*Problem details*
Would you return every entry below without a single difference?

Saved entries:
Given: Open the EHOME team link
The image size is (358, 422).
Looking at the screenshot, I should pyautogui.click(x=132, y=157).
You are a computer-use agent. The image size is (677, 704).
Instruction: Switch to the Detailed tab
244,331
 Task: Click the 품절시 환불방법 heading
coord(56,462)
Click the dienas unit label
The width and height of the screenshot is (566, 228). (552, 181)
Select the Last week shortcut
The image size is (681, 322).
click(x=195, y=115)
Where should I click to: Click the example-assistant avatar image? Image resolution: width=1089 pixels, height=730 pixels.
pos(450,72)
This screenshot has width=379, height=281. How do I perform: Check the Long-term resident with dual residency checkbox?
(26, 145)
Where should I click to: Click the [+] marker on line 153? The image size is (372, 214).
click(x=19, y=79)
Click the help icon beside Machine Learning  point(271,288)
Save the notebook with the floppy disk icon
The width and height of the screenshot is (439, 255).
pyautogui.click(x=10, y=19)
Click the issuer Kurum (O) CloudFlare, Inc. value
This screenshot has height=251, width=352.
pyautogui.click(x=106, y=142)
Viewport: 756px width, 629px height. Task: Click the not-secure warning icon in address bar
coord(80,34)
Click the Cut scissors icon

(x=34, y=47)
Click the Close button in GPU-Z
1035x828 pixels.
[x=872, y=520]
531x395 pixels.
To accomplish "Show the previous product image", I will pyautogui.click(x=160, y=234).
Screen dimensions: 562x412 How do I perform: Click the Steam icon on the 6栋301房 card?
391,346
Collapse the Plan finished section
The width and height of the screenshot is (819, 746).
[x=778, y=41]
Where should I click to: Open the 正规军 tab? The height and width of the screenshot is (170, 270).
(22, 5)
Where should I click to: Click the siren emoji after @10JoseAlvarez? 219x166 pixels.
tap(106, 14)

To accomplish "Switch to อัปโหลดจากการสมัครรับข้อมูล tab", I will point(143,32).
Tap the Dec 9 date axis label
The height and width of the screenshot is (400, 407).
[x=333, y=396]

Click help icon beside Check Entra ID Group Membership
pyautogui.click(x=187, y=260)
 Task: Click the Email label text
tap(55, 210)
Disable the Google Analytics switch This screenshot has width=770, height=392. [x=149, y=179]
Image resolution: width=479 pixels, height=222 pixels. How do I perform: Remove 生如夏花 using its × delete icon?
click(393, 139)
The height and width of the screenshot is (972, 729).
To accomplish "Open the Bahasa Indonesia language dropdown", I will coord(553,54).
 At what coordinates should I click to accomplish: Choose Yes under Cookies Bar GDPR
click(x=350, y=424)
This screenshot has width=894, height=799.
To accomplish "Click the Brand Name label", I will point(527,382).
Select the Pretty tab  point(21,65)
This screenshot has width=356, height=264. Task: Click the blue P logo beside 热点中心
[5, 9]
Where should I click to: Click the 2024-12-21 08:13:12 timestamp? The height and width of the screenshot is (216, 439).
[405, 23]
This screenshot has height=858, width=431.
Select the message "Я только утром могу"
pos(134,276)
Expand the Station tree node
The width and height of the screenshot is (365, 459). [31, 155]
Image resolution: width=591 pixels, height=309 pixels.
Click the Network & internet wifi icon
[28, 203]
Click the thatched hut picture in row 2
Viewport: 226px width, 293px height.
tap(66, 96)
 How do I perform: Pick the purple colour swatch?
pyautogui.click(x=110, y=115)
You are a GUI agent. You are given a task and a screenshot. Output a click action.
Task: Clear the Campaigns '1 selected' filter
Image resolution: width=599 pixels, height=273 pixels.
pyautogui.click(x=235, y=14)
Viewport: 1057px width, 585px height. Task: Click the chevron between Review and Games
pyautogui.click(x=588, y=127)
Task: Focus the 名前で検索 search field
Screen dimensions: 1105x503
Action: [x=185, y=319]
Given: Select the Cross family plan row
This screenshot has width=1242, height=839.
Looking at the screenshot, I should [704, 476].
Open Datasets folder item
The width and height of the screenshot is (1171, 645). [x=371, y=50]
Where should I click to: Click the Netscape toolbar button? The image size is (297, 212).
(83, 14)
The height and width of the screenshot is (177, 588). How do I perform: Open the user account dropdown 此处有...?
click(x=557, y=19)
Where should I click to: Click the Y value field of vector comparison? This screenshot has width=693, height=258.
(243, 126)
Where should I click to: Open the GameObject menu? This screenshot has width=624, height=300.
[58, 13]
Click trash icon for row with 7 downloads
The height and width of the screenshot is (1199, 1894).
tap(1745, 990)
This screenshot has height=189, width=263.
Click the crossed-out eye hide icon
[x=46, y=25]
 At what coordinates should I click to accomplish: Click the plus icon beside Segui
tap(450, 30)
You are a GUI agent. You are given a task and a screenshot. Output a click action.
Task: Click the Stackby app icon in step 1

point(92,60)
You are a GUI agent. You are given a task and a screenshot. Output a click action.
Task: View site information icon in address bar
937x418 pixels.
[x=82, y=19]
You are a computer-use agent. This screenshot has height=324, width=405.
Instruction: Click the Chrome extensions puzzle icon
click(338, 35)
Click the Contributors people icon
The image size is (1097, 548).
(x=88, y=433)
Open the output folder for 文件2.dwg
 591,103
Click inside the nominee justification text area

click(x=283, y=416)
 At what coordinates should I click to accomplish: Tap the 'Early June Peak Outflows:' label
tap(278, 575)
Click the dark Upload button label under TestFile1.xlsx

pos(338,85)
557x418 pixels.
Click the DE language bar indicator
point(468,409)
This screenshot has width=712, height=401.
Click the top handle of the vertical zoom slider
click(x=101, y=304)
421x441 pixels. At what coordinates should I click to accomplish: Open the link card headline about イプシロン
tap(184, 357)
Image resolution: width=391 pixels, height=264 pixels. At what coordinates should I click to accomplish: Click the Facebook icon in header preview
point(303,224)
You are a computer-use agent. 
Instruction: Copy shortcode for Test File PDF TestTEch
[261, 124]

*Final answer*
Given: Open the EHOME team link
The image size is (358, 422).
Looking at the screenshot, I should pyautogui.click(x=132, y=157).
You are a computer-use agent. The image size is (677, 704).
Instruction: Switch to the Detailed tab
244,331
 Task: Click the 품절시 환불방법 heading
coord(56,462)
Click the dienas unit label
The width and height of the screenshot is (566, 228). (552, 181)
Select the Last week shortcut
The image size is (681, 322).
click(x=195, y=115)
Where should I click to: Click the example-assistant avatar image? Image resolution: width=1089 pixels, height=730 pixels.
pos(450,72)
This screenshot has width=379, height=281. How do I perform: Check the Long-term resident with dual residency checkbox?
(26, 145)
Where should I click to: Click the [+] marker on line 153? The image size is (372, 214).
click(x=19, y=79)
Click the help icon beside Machine Learning  point(271,288)
Save the notebook with the floppy disk icon
The width and height of the screenshot is (439, 255).
pyautogui.click(x=10, y=19)
Click the issuer Kurum (O) CloudFlare, Inc. value
This screenshot has height=251, width=352.
pyautogui.click(x=106, y=142)
Viewport: 756px width, 629px height. Task: Click the not-secure warning icon in address bar
coord(80,34)
Click the Cut scissors icon

(x=34, y=47)
Click the Close button in GPU-Z
1035x828 pixels.
[x=872, y=520]
531x395 pixels.
To accomplish "Show the previous product image", I will pyautogui.click(x=160, y=234).
Screen dimensions: 562x412 How do I perform: Click the Steam icon on the 6栋301房 card?
391,346
Collapse the Plan finished section
The width and height of the screenshot is (819, 746).
[x=778, y=41]
Where should I click to: Open the 正规军 tab? The height and width of the screenshot is (170, 270).
(22, 5)
Where should I click to: Click the siren emoji after @10JoseAlvarez? 219x166 pixels.
tap(106, 14)

To accomplish "Switch to อัปโหลดจากการสมัครรับข้อมูล tab", I will point(143,32).
Tap the Dec 9 date axis label
The height and width of the screenshot is (400, 407).
[x=333, y=396]

Click help icon beside Check Entra ID Group Membership
pyautogui.click(x=187, y=260)
 Task: Click the Email label text
tap(55, 210)
Disable the Google Analytics switch This screenshot has width=770, height=392. [x=149, y=179]
Image resolution: width=479 pixels, height=222 pixels. How do I perform: Remove 生如夏花 using its × delete icon?
click(393, 139)
The height and width of the screenshot is (972, 729).
To accomplish "Open the Bahasa Indonesia language dropdown", I will coord(553,54).
 At what coordinates should I click to accomplish: Choose Yes under Cookies Bar GDPR
click(x=350, y=424)
This screenshot has width=894, height=799.
To accomplish "Click the Brand Name label", I will point(527,382).
Select the Pretty tab  point(21,65)
This screenshot has width=356, height=264. Task: Click the blue P logo beside 热点中心
[5, 9]
Where should I click to: Click the 2024-12-21 08:13:12 timestamp? The height and width of the screenshot is (216, 439).
[405, 23]
This screenshot has height=858, width=431.
Select the message "Я только утром могу"
pos(134,276)
Expand the Station tree node
The width and height of the screenshot is (365, 459). [31, 155]
Image resolution: width=591 pixels, height=309 pixels.
Click the Network & internet wifi icon
[28, 203]
Click the thatched hut picture in row 2
Viewport: 226px width, 293px height.
tap(66, 96)
 How do I perform: Pick the purple colour swatch?
pyautogui.click(x=110, y=115)
You are a GUI agent. You are given a task and a screenshot. Output a click action.
Task: Clear the Campaigns '1 selected' filter
Image resolution: width=599 pixels, height=273 pixels.
pyautogui.click(x=235, y=14)
Viewport: 1057px width, 585px height. Task: Click the chevron between Review and Games
pyautogui.click(x=588, y=127)
Task: Focus the 名前で検索 search field
Screen dimensions: 1105x503
Action: [x=185, y=319]
Given: Select the Cross family plan row
This screenshot has width=1242, height=839.
Looking at the screenshot, I should [704, 476].
Open Datasets folder item
The width and height of the screenshot is (1171, 645). [x=371, y=50]
Where should I click to: Click the Netscape toolbar button? The image size is (297, 212).
(83, 14)
The height and width of the screenshot is (177, 588). How do I perform: Open the user account dropdown 此处有...?
click(x=557, y=19)
Where should I click to: Click the Y value field of vector comparison? This screenshot has width=693, height=258.
(243, 126)
Where should I click to: Open the GameObject menu? This screenshot has width=624, height=300.
[58, 13]
Click trash icon for row with 7 downloads
The height and width of the screenshot is (1199, 1894).
tap(1745, 990)
This screenshot has height=189, width=263.
Click the crossed-out eye hide icon
[x=46, y=25]
 At what coordinates should I click to accomplish: Click the plus icon beside Segui
tap(450, 30)
You are a GUI agent. You are given a task and a screenshot. Output a click action.
Task: Click the Stackby app icon in step 1

point(92,60)
You are a GUI agent. You are given a task and a screenshot. Output a click action.
Task: View site information icon in address bar
937x418 pixels.
[x=82, y=19]
You are a computer-use agent. This screenshot has height=324, width=405.
Instruction: Click the Chrome extensions puzzle icon
click(338, 35)
Click the Contributors people icon
The image size is (1097, 548).
(x=88, y=433)
Open the output folder for 文件2.dwg
 591,103
Click inside the nominee justification text area

click(x=283, y=416)
 At what coordinates should I click to accomplish: Tap the 'Early June Peak Outflows:' label
tap(278, 575)
Click the dark Upload button label under TestFile1.xlsx

pos(338,85)
557x418 pixels.
Click the DE language bar indicator
point(468,409)
This screenshot has width=712, height=401.
Click the top handle of the vertical zoom slider
click(x=101, y=304)
421x441 pixels. At what coordinates should I click to accomplish: Open the link card headline about イプシロン
tap(184, 357)
Image resolution: width=391 pixels, height=264 pixels. At what coordinates should I click to accomplish: Click the Facebook icon in header preview
point(303,224)
You are a computer-use agent. 
Instruction: Copy shortcode for Test File PDF TestTEch
[261, 124]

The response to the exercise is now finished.